Hi @HZhang,

I assume that the target statistics you are interested in is the correlation coefficient and that there is a reason why the outputs of the two metamodels would be correlated with each other (e.g., they share the same inputs). I think what we can do in this situation is to compute the standard error of the correlation coefficient estimate for a given sample size to have an idea whether the sample size is *large* enough.

There is perhaps a formula for the standard error of the correlation coefficient estimate but then we have to be sure of the underlying assumptions. What I would do instead is to derive the standard error empirically by simulations either via direct replications or bootstrapping.

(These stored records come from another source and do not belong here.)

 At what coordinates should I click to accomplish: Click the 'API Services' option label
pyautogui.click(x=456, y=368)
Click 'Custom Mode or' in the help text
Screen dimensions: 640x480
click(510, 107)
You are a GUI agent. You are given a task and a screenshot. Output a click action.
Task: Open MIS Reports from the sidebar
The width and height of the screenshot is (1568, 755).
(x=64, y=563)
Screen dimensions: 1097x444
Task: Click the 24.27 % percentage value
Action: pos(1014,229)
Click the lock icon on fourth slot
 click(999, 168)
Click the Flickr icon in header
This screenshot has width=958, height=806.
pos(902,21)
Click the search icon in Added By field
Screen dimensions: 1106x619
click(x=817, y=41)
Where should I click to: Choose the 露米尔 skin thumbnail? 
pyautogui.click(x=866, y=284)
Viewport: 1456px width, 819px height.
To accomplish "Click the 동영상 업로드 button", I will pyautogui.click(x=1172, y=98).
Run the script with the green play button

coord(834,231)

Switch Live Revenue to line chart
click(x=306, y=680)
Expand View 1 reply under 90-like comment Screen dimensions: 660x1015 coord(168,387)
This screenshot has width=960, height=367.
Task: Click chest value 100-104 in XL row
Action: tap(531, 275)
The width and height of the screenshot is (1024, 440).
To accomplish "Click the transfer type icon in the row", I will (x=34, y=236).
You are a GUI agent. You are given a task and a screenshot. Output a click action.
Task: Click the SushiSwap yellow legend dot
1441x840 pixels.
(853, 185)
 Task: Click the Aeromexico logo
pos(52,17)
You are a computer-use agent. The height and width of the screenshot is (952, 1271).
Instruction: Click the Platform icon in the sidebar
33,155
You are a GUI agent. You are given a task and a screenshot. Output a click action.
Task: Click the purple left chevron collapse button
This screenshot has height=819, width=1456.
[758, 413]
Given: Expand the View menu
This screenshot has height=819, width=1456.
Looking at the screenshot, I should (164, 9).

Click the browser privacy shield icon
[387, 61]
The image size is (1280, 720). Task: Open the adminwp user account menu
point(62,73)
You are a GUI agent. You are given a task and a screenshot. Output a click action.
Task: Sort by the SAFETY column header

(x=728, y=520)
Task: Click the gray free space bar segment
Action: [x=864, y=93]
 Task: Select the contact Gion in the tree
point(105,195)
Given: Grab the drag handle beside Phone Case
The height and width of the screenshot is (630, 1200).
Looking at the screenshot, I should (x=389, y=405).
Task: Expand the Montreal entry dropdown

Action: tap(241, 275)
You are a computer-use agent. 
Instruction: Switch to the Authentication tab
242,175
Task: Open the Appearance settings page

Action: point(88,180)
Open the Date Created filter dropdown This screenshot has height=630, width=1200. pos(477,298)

With direct replications: given a fixed sample size,

- generate (i.e., replicate) independent pairs of Y1 and Y2 multiple times (hundreds or thousands)
- compute the correlation for each replication
- compute the standard deviation of the correlation estimates (from the replications)

You can use this number (standard error) to assess whether the estimate is *good* enough given the sample size (compare it with the mean). If you deem it’s not, then increase the sample size and repeat the procedure.

With bootstrapping: given a dataset of pairs of Y1 and Y2,

- sample this dataset (the pair together) again and again
*with replacement* (say, thousand times)
- compute the correlation coefficient for each replication
- compute the standard deviation of the coefficients from the replications

You can use the standard error the same way as before. If Y1 and Y2 are hard (expensive) to get, then bootstrapping is a good alternative to the direct replications above.

Because you use metamodels already (and assuming that they are accurate representations of the full computational models), I assume the model evaluations are cheap enough so there is no problem doing even the direct replications.

Maybe there are other (standard) ways to directly know how large the sample size needs to be for any given problem (anyone?) but I think these empirical approaches are worth trying :). I hope this helps!